今回は、コンサルで得た知見を凝縮し、だれでも「頭のいい人」になれる方法を記した一冊『頭のいい人が話す前に考えていること』の20万部突破を記念して、安達さんに特別インタビューを実施。
返信率の高いメールと、低いメールの決定的な差はいったい何でしょうか。安達さんに、くわしく教えていただこうと思います!(取材・構成/川代紗生、撮影/疋田千里)
メールの返信率を上げるたった1つのコツ
――コンサルタントとしてお客様とやりとりしたり、営業をしたりすることも多かったと思います。お客様からのメールの返信率を上げるために、工夫していたことはありますか?
安達裕哉(以下、安達):メールを書くとき、私が必ず気をつけているのは、「私はこちらのほうがいいと思ったのですが、あなたはどうですか?」という聞き方をすることです。
つまり、自分の仮説や意見を必ず書くことです。
すでにある程度進んでいる案件で、仕事の手順について確認したいときも、ただ「進めても大丈夫ですか?」と聞くのではなく、「以下1~4の手順で進めたいと思っています。問題ないでしょうか?」と、具体的な案を提示するようにしていました。
このような書き方をすれば、クライアントも「3の手順には時間がかかりそうなので、4を先にやってください」「2は難しいので、別のやり方にしたいです」など、要望を簡潔に答えることができます。
メールの書き方に悩んでいる人は、まずは、クライアントがじっくり考えないと返信できないようなメールを書いていないかどうか、自問自答してみるといいかもしれませんね。
自分でアイデアを出し、言語化し、それをメールにまとめるのって、向こうにとっては大きなストレス。クライアントが「イエス」「ノー」しか判断しなくてもいいようなメールを心がけるといいと思います。
――「これ、返信するのに結構時間かかるな。

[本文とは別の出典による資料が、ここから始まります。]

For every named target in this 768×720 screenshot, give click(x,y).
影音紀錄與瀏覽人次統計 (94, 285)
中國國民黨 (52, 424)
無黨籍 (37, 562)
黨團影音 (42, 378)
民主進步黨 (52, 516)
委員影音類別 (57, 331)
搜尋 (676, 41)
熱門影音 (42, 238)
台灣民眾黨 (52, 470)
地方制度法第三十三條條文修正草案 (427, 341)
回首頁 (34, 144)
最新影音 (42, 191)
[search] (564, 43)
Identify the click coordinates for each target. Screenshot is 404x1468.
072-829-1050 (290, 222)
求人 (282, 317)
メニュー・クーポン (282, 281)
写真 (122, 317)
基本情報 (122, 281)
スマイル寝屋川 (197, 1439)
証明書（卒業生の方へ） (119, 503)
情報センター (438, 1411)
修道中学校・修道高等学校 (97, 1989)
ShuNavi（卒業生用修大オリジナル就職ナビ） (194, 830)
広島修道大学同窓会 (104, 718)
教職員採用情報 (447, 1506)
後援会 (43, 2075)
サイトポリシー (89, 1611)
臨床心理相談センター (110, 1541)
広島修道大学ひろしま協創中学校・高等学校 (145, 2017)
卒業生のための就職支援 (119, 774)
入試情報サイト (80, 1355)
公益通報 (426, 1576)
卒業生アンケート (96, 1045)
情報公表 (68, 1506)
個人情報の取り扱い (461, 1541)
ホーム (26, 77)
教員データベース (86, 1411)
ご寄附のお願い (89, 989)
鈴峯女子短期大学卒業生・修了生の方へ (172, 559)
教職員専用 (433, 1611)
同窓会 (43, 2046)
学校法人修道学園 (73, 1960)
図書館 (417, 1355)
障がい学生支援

書くこといっぱいあるな」と思うと、返信するのも億劫になりますもんね。
安達:そうなんです。メールを送るには、一度話をまとめて、言語化する必要があります。読み返してわかりづらいときには、書き直すこともありますよね。
言葉を選ぶ、整理する、相手の反応を想像する、書き直す……などなど、「メールを返信する」という行為には、さまざまなコミュニケーションコストが内包されているのです。
――なるほど。コミュニケーションコスト、ですか。
安達:私は、誰かと話すときには、いつも「〇〇するコスト」を誰が払っているかを常に意識しています。